W minioną sobotę świnoujska Uznam Arena była miejscem spotkań Młodzieżowej Ligi Koszykówki. I jako, że była to przedostatnia kolejka w pewnym stopniu miała decydujący wpływ na ostateczne pozycje do walki o mistrzostwo Ligi.
W pierwszym spotkaniu – które odbyło się tylko w wyniku dobrej woli i ducha fair-play trenera i drużyny JCH The Sailors I, która użyczając swoich zawodników umożliwiła chłopakom z OSiR’u rozegranie spotkania i nieodpadnięcia z rozgrywek w wyniku drugiego walkowera (Dziękujemy) – totalną dominację pokazali Sailorsi.
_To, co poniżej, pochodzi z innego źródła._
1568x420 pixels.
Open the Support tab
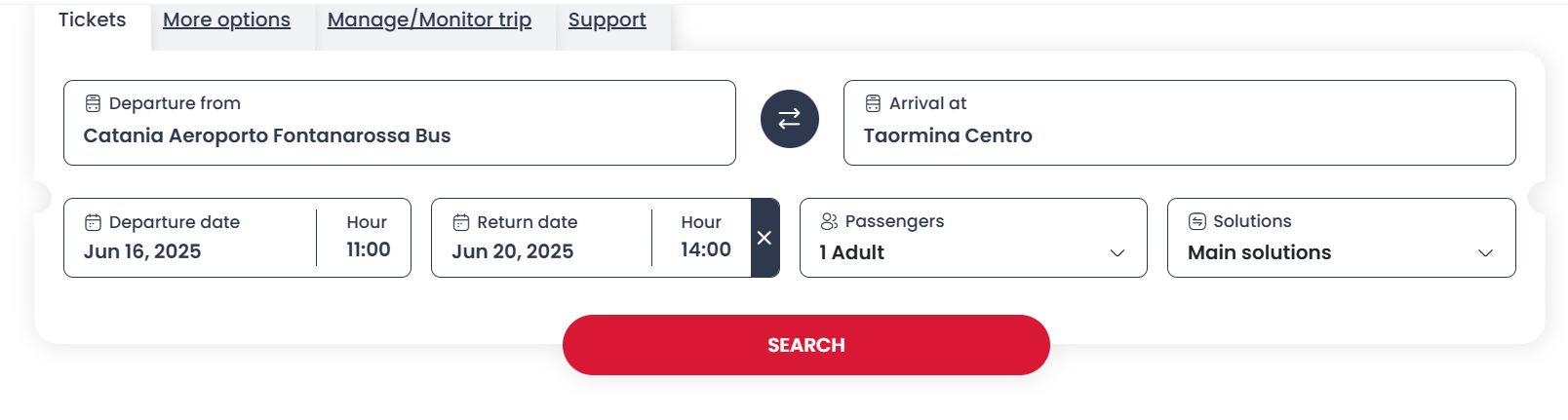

Skutecznie kontrolowali grę od samego początku, skutecznie można powiedzieć Cwicząć sobie założenia oraz taktykę proponowaną przez swojego trenera. Drużyna przeciwna – MSK OSiR Chłopcy – no cóż, można tylko powiedzieć że rozegrali spotkanie. Mecz bez większej historii aczkolwiek dający realne szanse Żeglarzom na walkę o mistrzostwo.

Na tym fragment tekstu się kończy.